Flexible timing for different needs
A key tool in this design is "scalable numerology," a 5G feature that changes how radio signals are arranged in time and frequency. Coarser settings use narrow spacing and longer time slots, which are efficient for high data rates but react slowly. Finer settings use wider spacing and very short slots, which respond quickly and suit delay‑sensitive traffic, but carry fewer bits per slot. The paper allows each slice—speed‑oriented or delay‑oriented—to pick its own numerology on both NR and NR‑U links. This flexibility greatly enlarges the space of possible configurations, but also makes manual tuning almost impossible.
Teaching the network to adapt by itself
To navigate this complexity, the authors turn to artificial intelligence.
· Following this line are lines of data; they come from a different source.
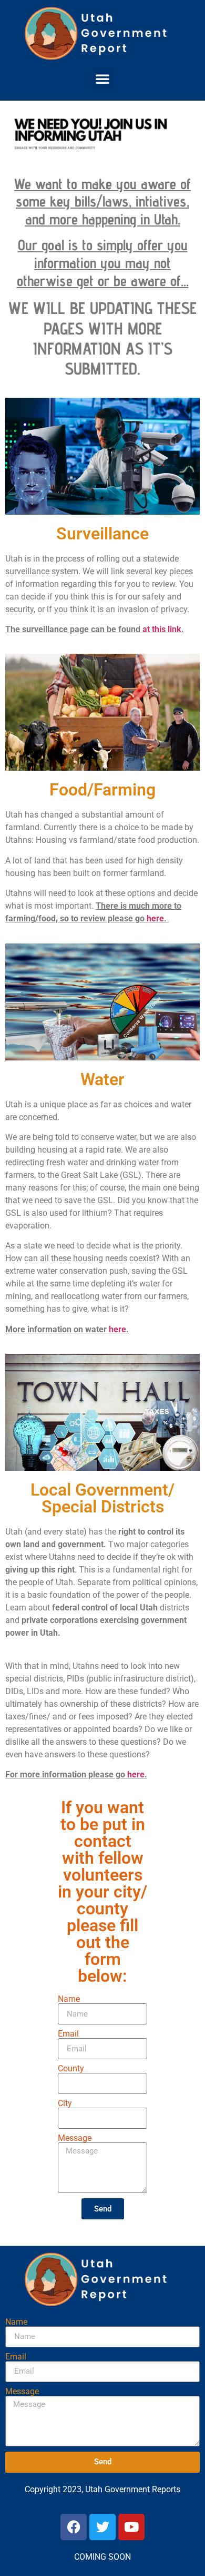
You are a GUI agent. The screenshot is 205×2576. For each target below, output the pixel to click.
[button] (102, 78)
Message (74, 2138)
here (155, 918)
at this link (161, 629)
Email (68, 2034)
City (65, 2103)
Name (69, 1999)
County (71, 2068)
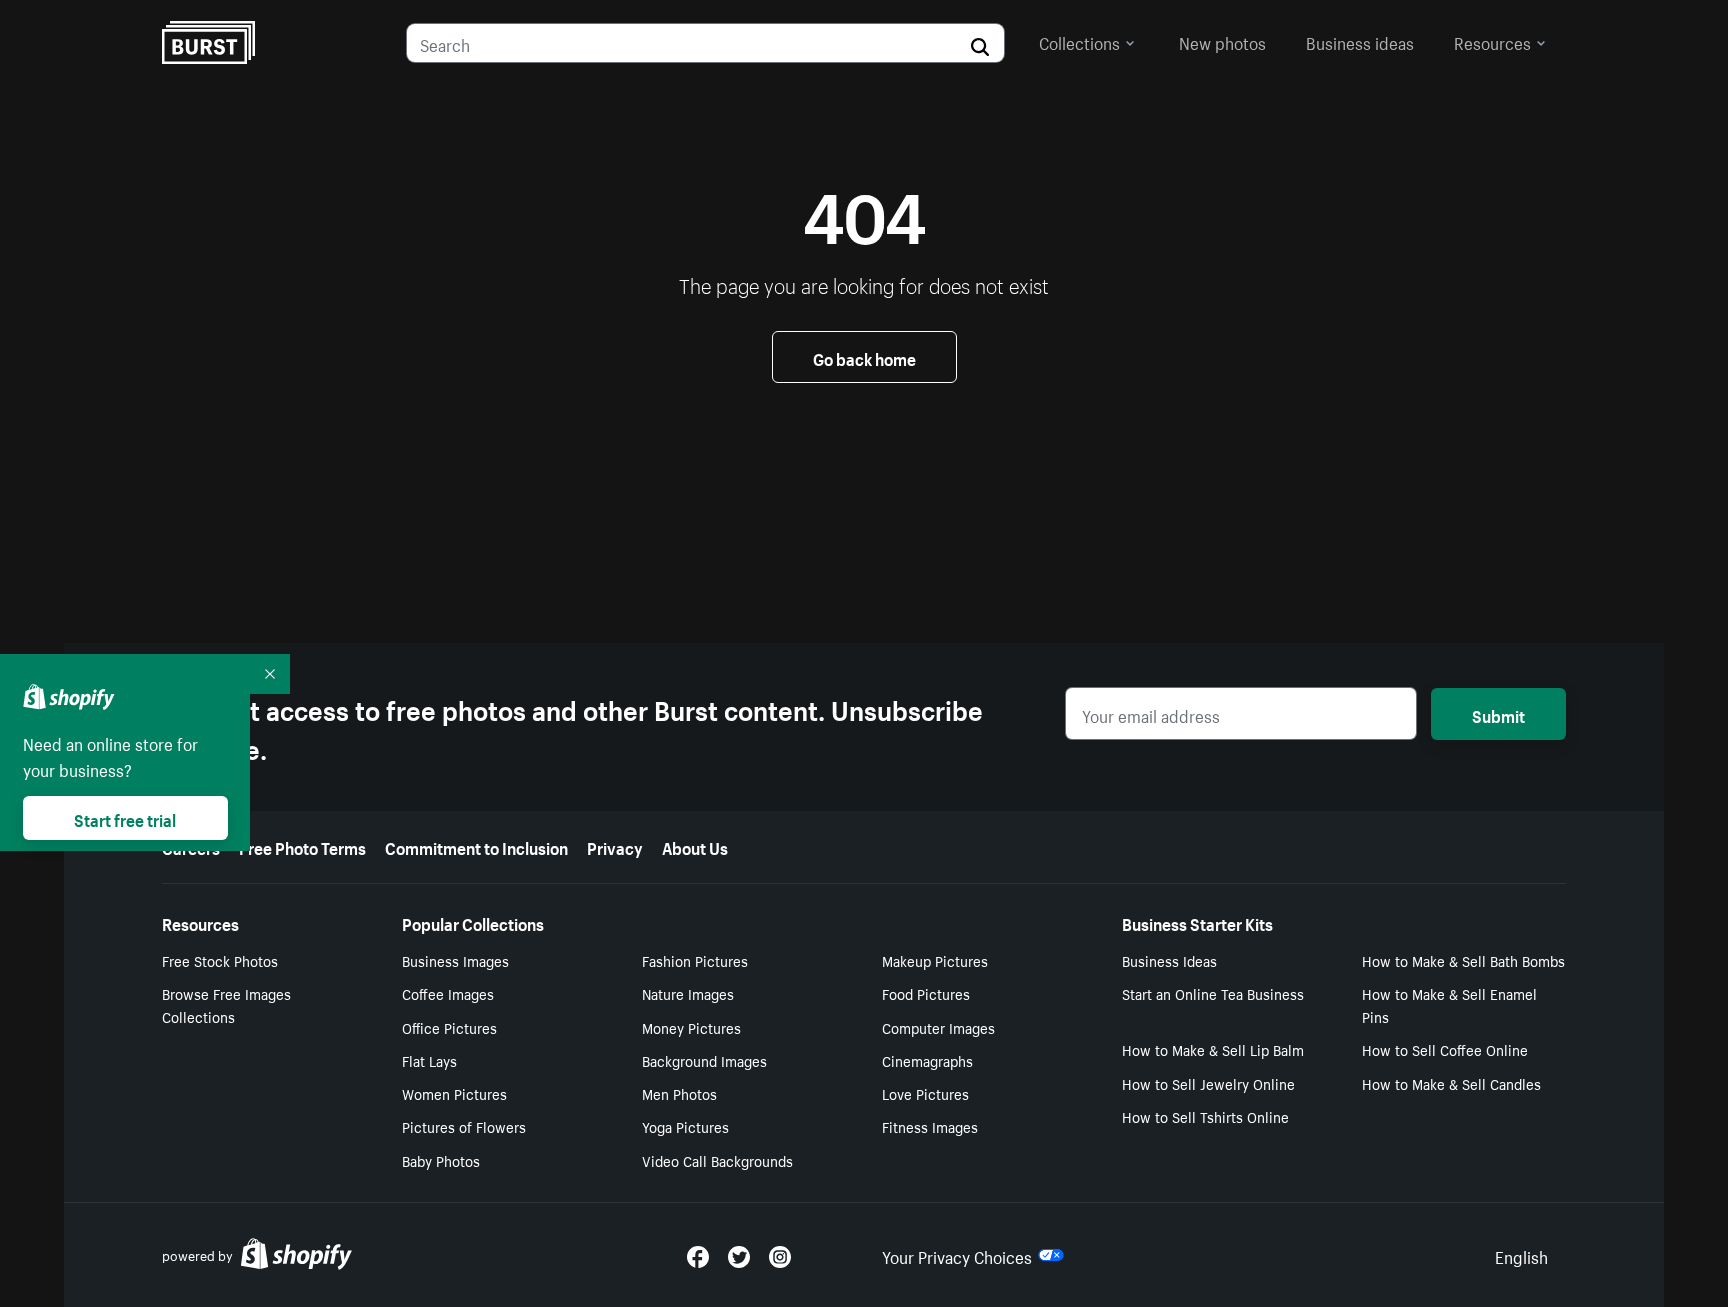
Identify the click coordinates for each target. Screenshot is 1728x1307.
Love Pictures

They model user "satisfaction" with a simple index that rises when a user’s data rate exceeds a target or its delay falls below a threshold. A deep reinforcement learning method called a dueling deep Q‑network (DDQN) observes the current load on each slice and cell, then learns how to adjust the share of radio resources and the numerology choice per slice to maximize total satisfaction. On top of this, a regret‑based learning algorithm lets users "reconsider" which base station and mode (NR, NR‑U, or combined) they attach to, gradually steering them toward options that historically gave better satisfaction. The process repeats: resource settings influence user associations, which in turn feed back into the learning loop.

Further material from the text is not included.